- **Request**:
Turn the records below, from the line with "You are a computer-use" up to and including the line with "point(263,100)", into a numbered list. Skip any blank lines and leave out the pictures.

** start Material **

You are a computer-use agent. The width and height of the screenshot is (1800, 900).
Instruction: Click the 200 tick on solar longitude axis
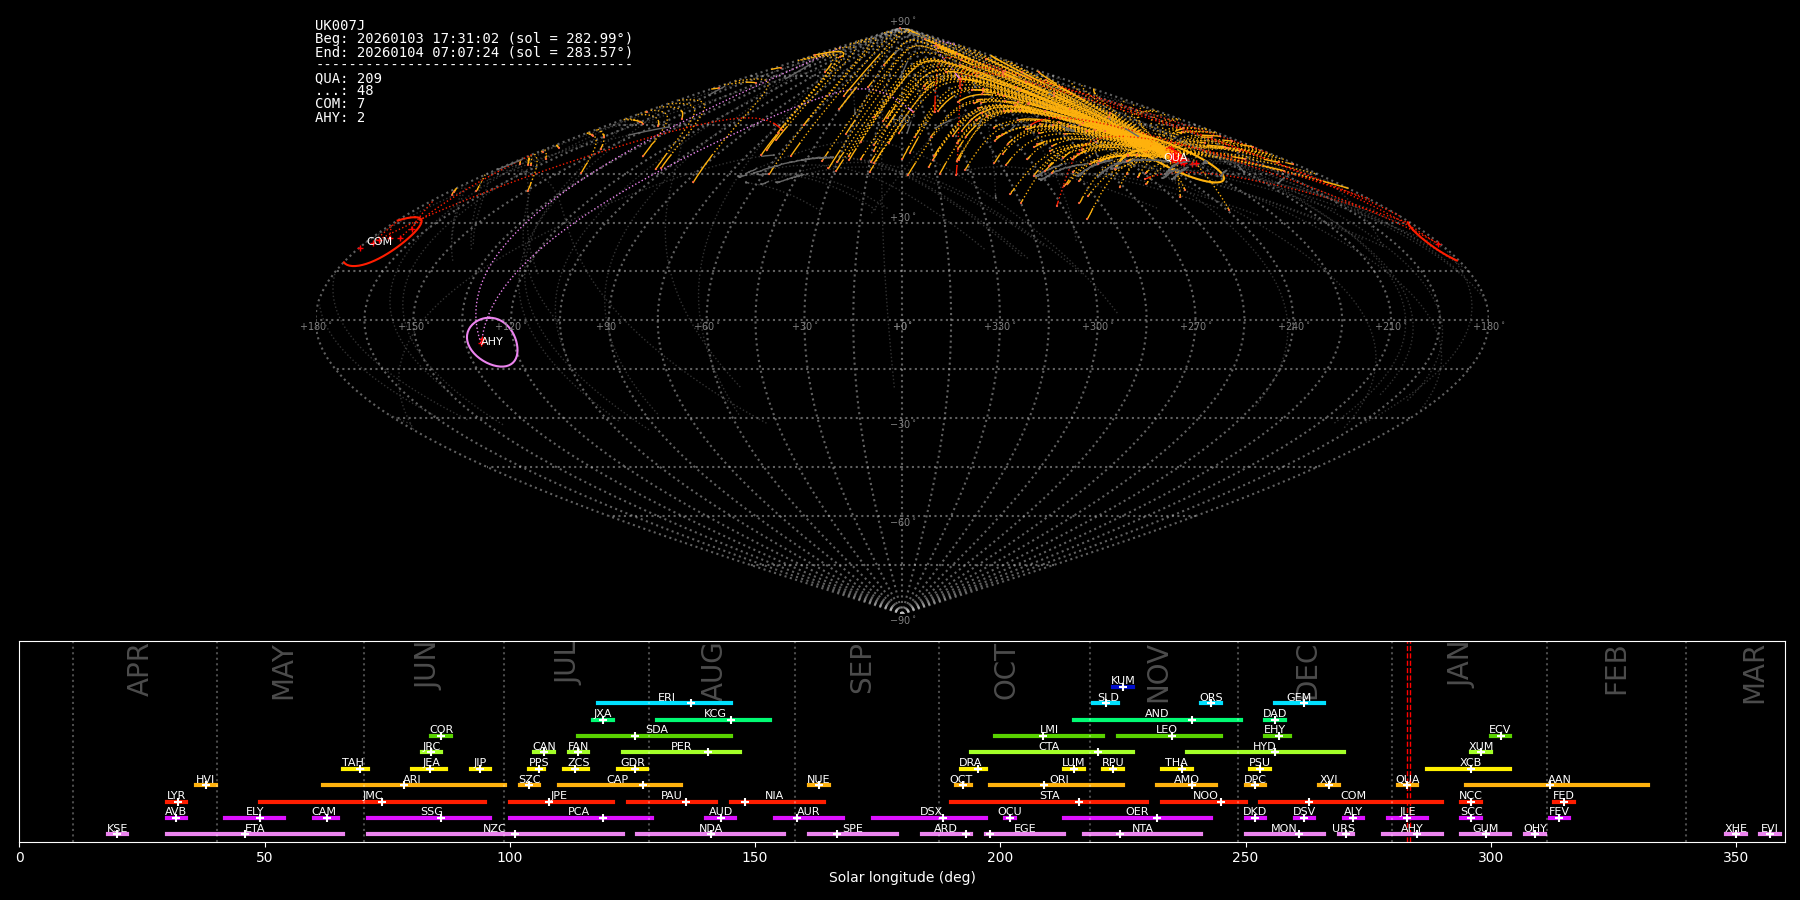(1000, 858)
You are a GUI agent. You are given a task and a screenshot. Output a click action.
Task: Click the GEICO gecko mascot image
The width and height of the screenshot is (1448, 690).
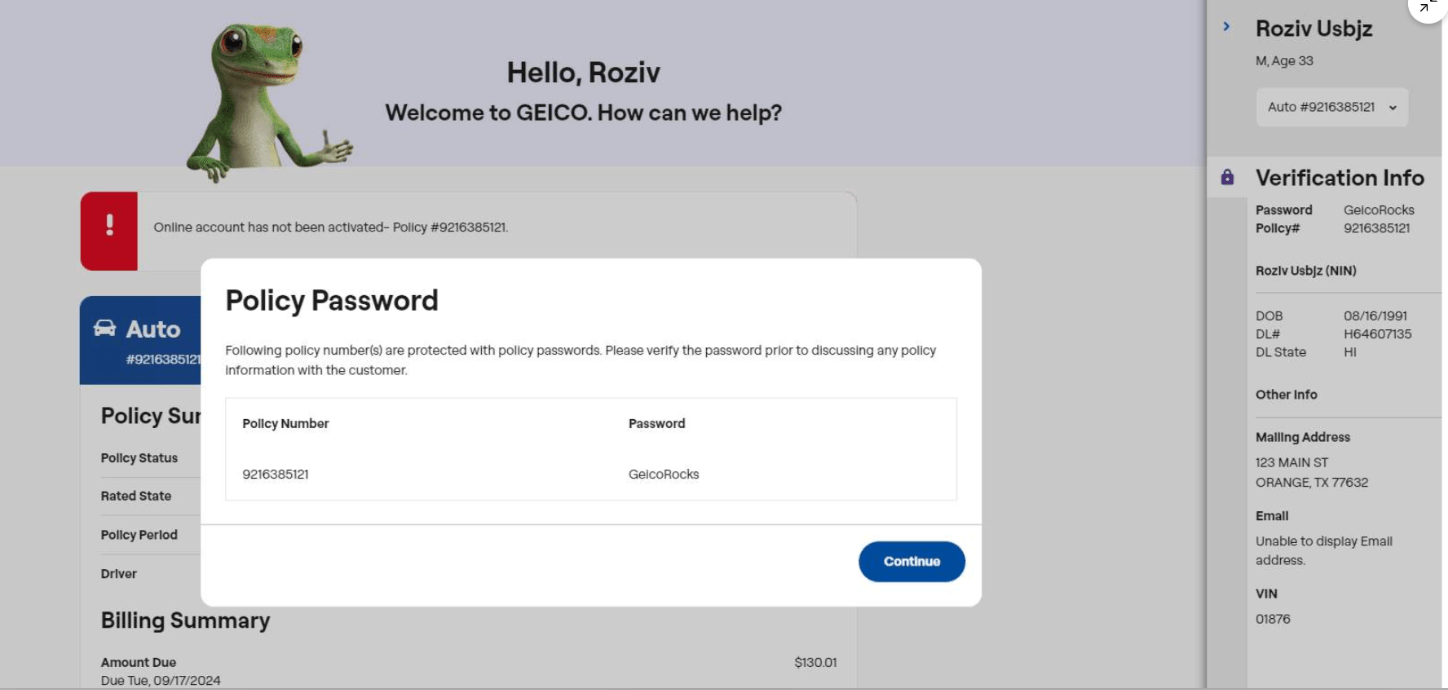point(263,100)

** end Material **
** start Material **

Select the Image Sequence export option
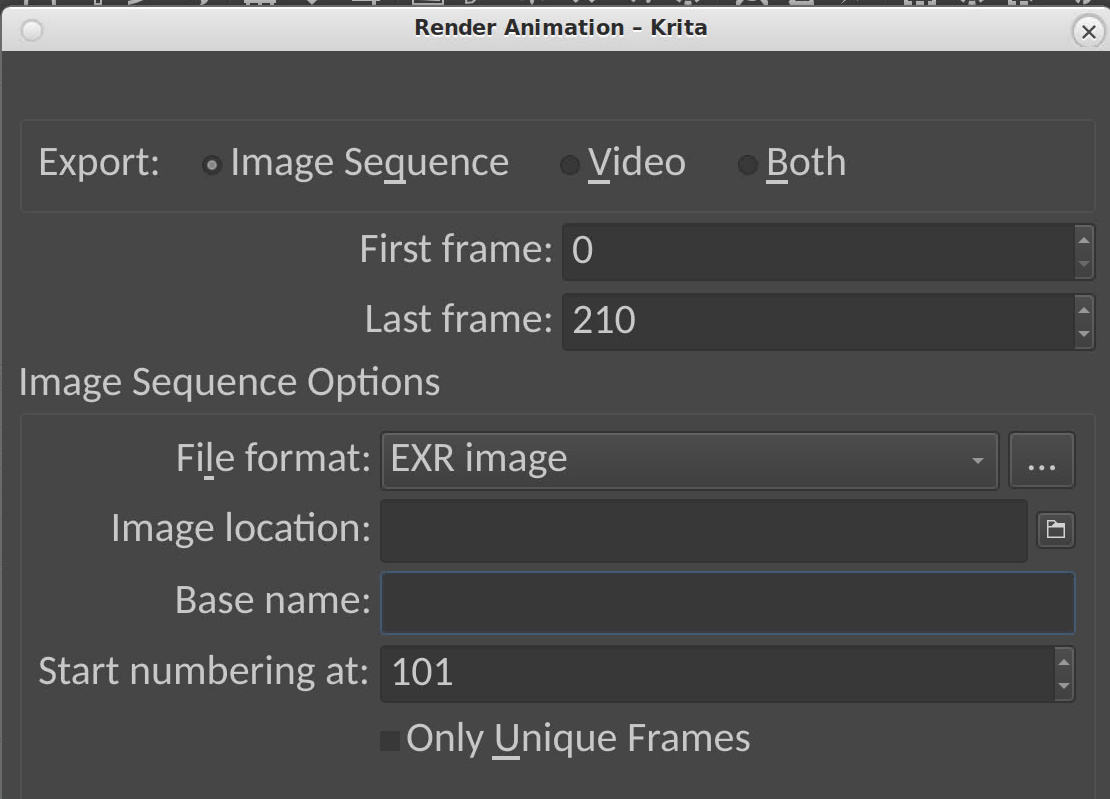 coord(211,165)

** end Material **
** start Material **

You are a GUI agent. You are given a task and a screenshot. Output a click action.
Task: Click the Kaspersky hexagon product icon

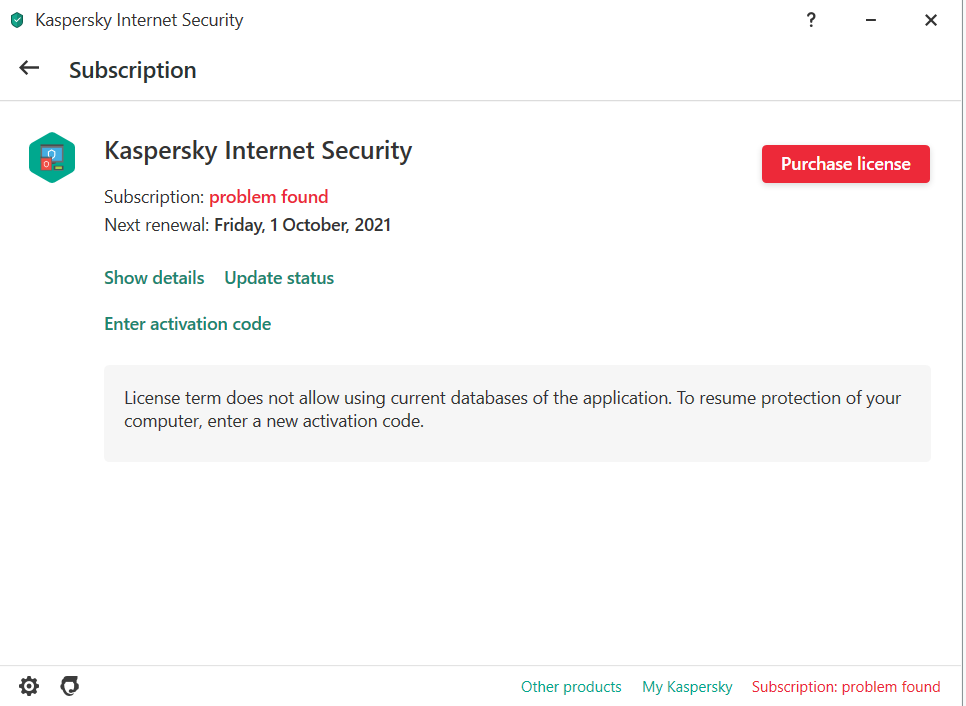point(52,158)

** end Material **

- **Problem solution**:
1. You are a computer-use agent. The width and height of the screenshot is (1800, 900).
2. Instruction: Click the 200 tick on solar longitude axis
3. (1000, 858)
4. You are a GUI agent. You are given a task and a screenshot. Output a click action.
5. Task: Click the GEICO gecko mascot image
6. The width and height of the screenshot is (1448, 690).
7. point(263,100)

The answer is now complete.